Collaborating with Parents as Partners Supporting Learners | Barkley

Collaborating with Parents as Partners Supporting Learners

Happy Mother and Daughter Cheering“At the end of the day, the most overwhelming key to a child’s success is the positive involvement of parents.”
– Jane D Hull, Governor of Arizona (1997 to 2003)

Early in the COVID-19 pandemic in the United States, as schools began moving to virtual learning at home for students, I began a new podcast series for parents. My first trigger to begin this task was finding the phrase “home-schooling” appearing in news broadcasts and social media. In homeschooling in most cases, parents are signing on to be a teacher.

Homeschooling is defined as the teaching of children at home, usually by parents (Source: Cambridge Dictionary).

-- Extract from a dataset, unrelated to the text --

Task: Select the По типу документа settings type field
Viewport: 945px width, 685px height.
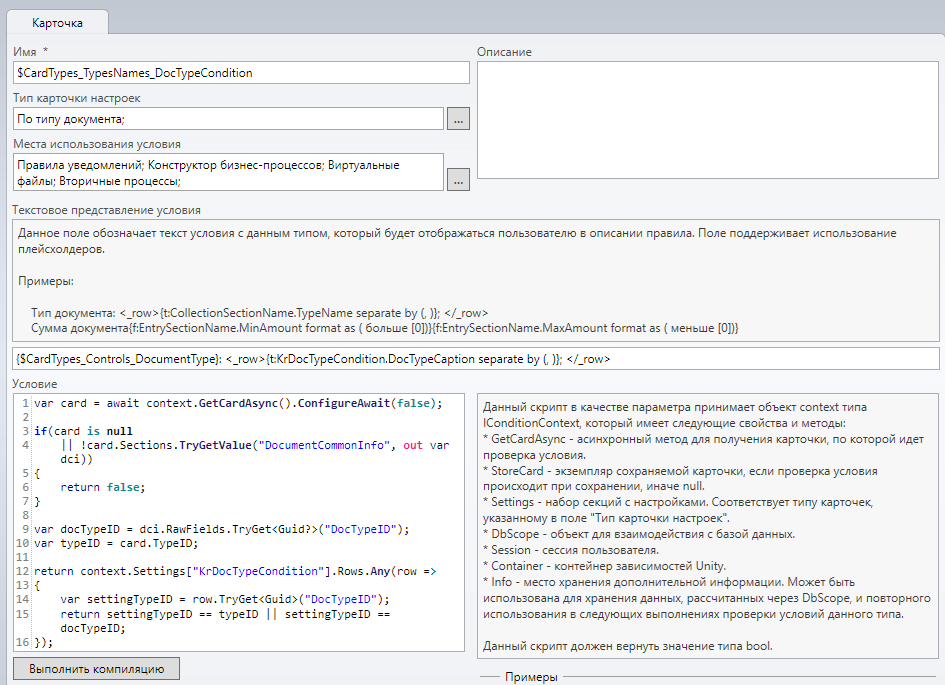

I thought it important to communicate that schools were open, as many teachers were reminding us. The buildings were closed. Educators were hard at work. Often with trial and error, discovering new ways to provide instruction (teach). For me, the better word to describe what was happening was home learning. With school buildings open, students are learning at school and at home, as well as in their community. In a quarantine, the learning was now all at home. In this environment the role for parents was supporting learning. I might describe it as a learning coach. Rather than instructing or teaching the content, the learning coach supports the student behaviors that will lead to the learning outcome being reach.

My thinking was reinforced in an Forbes article, Parent Involvement Has Always Mattered: Will The COVID-19 Pandemic Finally Make This The New Normal In K-12 Education? by Colin Seal. He states, “There is a powerful case for making meaningful parental engagement a critical piece of what K-12 education looks like during and after this pandemic.”

Seal interviewed Alejandro Gac-Artigas, the Founder and CEO of Springboard Collaborative, an organization whose vision is to close the literacy gap by closing the gap between home and school. Gac-Artigas proposes, “The only way to prevent COVID-19 from deepening the inequality for an entire generation of children is to equip families to support learning at home. This is especially true in the pivotal early grades, in which children’s learning requires frequent adult facilitation…there is no going around low-income parents. We must work with them and through them, otherwise the achievement gap will continue to grow with every passing day of school closures.”

For parents to be learning coaches, they need to know what the “learning production” behaviors are. Learning production behaviors are the actions that one engages in that produce the desired learning outcomes. I was with my granddaughter when she first came home from school with her new instrument, a flute. I could not teach her to play it. Fortunately, she could explain what the first learning production behavior was, that she needed to implement. Taking just the first piece of the flute from the case, she blew across the mouthpiece and informed me that she needed to create a noise that lasted 10 seconds. With that instruction, my coaching of her learning could begin. When there was no noise produced, I encouraged, “Try again and again.” As noise began, I tracked the time and cheered as the seconds progressed from 3 to 6 to 9 to 12. We celebrated exceeding the goal.

As I spoke with teachers and administrators during the first days of virtual teaching, I recognized the need to focus on learning production behaviors. Firstly, teachers needed to consider what learning production behaviors were needed to generate the desired learning outcomes. Then teachers needed to look at the design of the learning tasks they provided students. Where the tasks likely to generate the needed learner behaviors? As I explored further, this question emerged, Do the students know what learning production behaviors they should be implementing? (As my granddaughter did with her flute). For the younger students, the question was also do the parents know what the learning production behaviors were and how they could coach them.

Gac-Artigas shared a powerful example of coaching learning production behaviors: Approximately one-third of the parents they serve can’t read the book their child is holding, because of either a literacy or language barrier. Nevertheless, these parents can help (coach) their children by engaging them in dialogue, asking questions before, during, and after reading. Non-literate parents with only 15 minutes to spare can help their kids learn to read.

“Parents learn how to be effective home literacy coaches.”
— Gac-Artigas

The Springboard Collaborative resources for parents provides guidance in coaching learning production behaviors. In this video Feeling Frustrated? That’s OK! Parents are given strategies for understanding that frustration is often part of learning and ways to give just the right amount of support to keep the learner engaged in reading.

As we move to more “school site” learning, what is the partnership we want with parents? During virtual learning, I heard frustrated teachers unable to assess students’ work/learning because of “parent help” state we need parents not to help so much. I think our statement needs to be “we want parents to help as learning coaches.” In asking for that support we need to be clear on what learning production behaviors students need to execute and what suggested coaching behaviors will best support.